Setting Up Your Environment
First, you’ll need to install Boto3 so your Python scripts can talk to AWS. Open your command prompt or terminal and run:
How to installboto3:
Shell
pip install boto3
Next, set up your AWS credentials. You can do this by running these commands in your terminal (replace the values with your own keys):
Shell
export AWS_ACCESS_KEY_ID=YOUR_ACCESS_KEY
export AWS_SECRET_ACCESS_KEY=YOUR_SECRET_KEY
export AWS_DEFAULT_REGION=us-east-1
If you’re on Windows, you can use the AWS CLI to configure these credentials interactively:
Shell
aws configure
See more about AWS credential setup.
Creating and Managing S3 Buckets Programmatically
An S3 bucket is like a folder in the cloud where you store your files. You can create one using Python and Boto3 with just a few lines of code:
Python
import boto3
s3 = boto3.client('s3')
s3.create_bucket(Bucket='my-example-bucket')
This code tells AWS to create a new storage bucket named “my-example-bucket.” You can now upload files to it, organize them, and apply storage rules. More about S3 buckets.

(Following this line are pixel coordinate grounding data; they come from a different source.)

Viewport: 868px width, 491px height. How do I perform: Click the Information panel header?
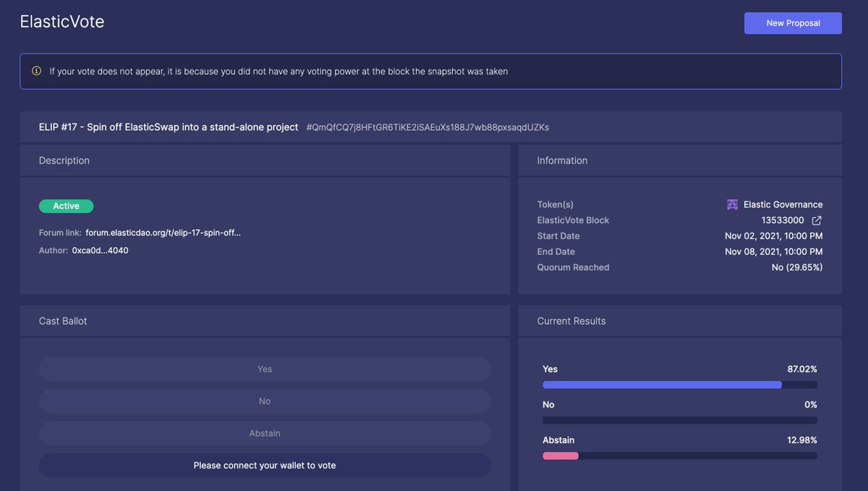coord(561,160)
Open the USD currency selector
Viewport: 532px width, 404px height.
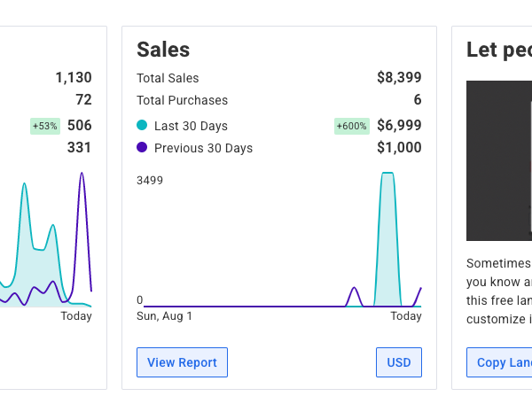tap(399, 362)
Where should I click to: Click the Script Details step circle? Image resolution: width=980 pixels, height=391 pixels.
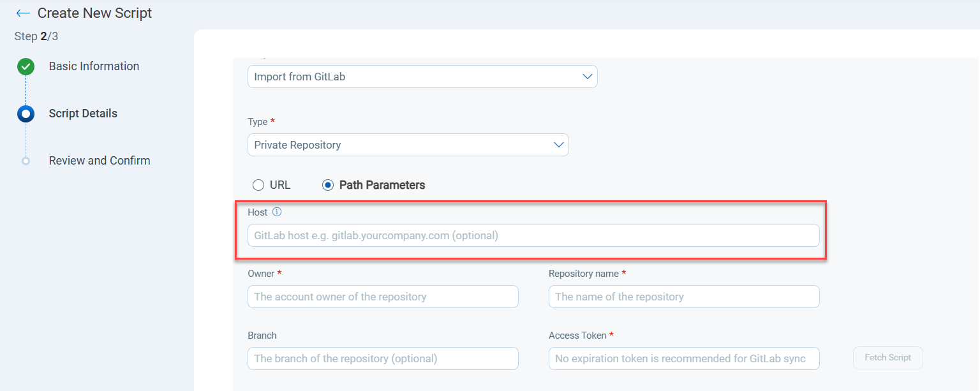(26, 114)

Enabling S3 Intelligent-Tiering with Python
S3 Intelligent-Tiering is a feature that automatically moves your files between different “tiers” of storage based on how often you use them. For example, files you use every day stay in a fast, slightly more expensive tier, while files you rarely touch are moved to a slower, cheaper tier. This helps you save money without having to move files manually. How S3 Intelligent-Tiering works.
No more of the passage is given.